Arm Intervention/Treatment
Experimental: Rituximab + Fludarabine + Cyclophosphamide

Participants will receive rituximab (375 milligrams per meter-squared [mg/m^2] intravenously [IV]) on Cycle 1 Day 1, followed by fludarabine (25 mg/m^2 once daily IV) and cyclophosphamide (250 mg/m^2 once daily IV) for Days 2 to 4 of Cycle 1. Then rituximab (500 mg/m^2 IV) will be administered on Day 1 of Cycles 2 to 6, followed by IV fludarabine (25 mg/m^2 once daily IV) and cyclophosphamide (250 mg/m^2 once daily IV) on Days 1 to 3 of Cycles 2 to 6. Each cycle will be 28 days or 4 weeks in length, and the overall duration of treatment will be approximately 6 months.

Drug: Cyclophosphamide
Cyclophosphamide will be administered IV at 250 mg/m^2/day on Day 2-4 of Cycle 1 and then on Day 1-3 of Cycles 2 to 6. Each cycle will be 28 days or 4 weeks in length.

Drug: Fludarabine
Fludarabine will be administered IV at 25 mg/m^2/day on Day 2-4 of Cycle 1 and then on Day 1-3 of Cycles 2 to 6. Each cycle will be 28 days or 4 weeks in length.

Drug: Rituximab
Rituximab will be administered IV at 375 mg/m^2 on Day 1 of Cycle 1 and then at 500 mg/m^2 on Day 1 of Cycles 2 to 6. Each cycle will be 28 days or 4 weeks in length.
Other Names:
  • MabThera/Rituxan
  • Outcome Measures

    Primary Outcome Measures

    1. Percentage of Participants With Death or Disease Progression [Up to 5 years (from Baseline until disease progression or death, whichever occurred first)]

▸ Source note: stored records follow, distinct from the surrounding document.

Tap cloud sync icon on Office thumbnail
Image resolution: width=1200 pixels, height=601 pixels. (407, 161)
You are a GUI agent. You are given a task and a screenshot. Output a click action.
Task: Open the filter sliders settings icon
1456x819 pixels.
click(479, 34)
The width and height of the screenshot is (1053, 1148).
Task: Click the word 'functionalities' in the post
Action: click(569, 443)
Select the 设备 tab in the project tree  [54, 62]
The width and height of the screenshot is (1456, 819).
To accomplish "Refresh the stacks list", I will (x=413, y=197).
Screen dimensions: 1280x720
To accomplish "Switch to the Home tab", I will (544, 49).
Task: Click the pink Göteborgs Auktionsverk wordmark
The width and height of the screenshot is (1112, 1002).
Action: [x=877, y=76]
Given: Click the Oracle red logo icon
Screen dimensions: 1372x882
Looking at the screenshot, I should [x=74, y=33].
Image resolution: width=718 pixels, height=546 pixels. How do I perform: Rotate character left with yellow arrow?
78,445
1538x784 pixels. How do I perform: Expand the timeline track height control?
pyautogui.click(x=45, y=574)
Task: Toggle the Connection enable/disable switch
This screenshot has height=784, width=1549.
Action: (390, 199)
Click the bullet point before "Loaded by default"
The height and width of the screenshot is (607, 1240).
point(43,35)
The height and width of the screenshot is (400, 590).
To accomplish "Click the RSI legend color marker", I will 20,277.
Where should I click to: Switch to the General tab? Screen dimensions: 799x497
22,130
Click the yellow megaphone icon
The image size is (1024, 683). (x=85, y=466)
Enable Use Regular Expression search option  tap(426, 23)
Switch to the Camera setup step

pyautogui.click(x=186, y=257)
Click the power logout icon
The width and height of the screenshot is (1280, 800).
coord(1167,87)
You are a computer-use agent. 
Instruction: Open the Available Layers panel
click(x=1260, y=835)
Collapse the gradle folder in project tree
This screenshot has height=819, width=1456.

      Treatment response was monitored throughout the study and assessed using standardized criteria. Disease progression was defined as the occurrence of at least one of the following: greater than or equal to (≥) 50 percent (%) increase in the longest diameter of at least two enlarged lymph nodes, increase in spleen and/or liver size by at least 2 centimeters (cm) from Baseline as determined by measurement below the costal margin, or ≥50% increase in the number of circulating lymphocytes. The percentage of participants with death or documented disease progression at any time during the study was calculated.

    2. Progression-Free Survival (PFS) [Up to 5 years (from Baseline until disease progression or death, whichever occurred first)]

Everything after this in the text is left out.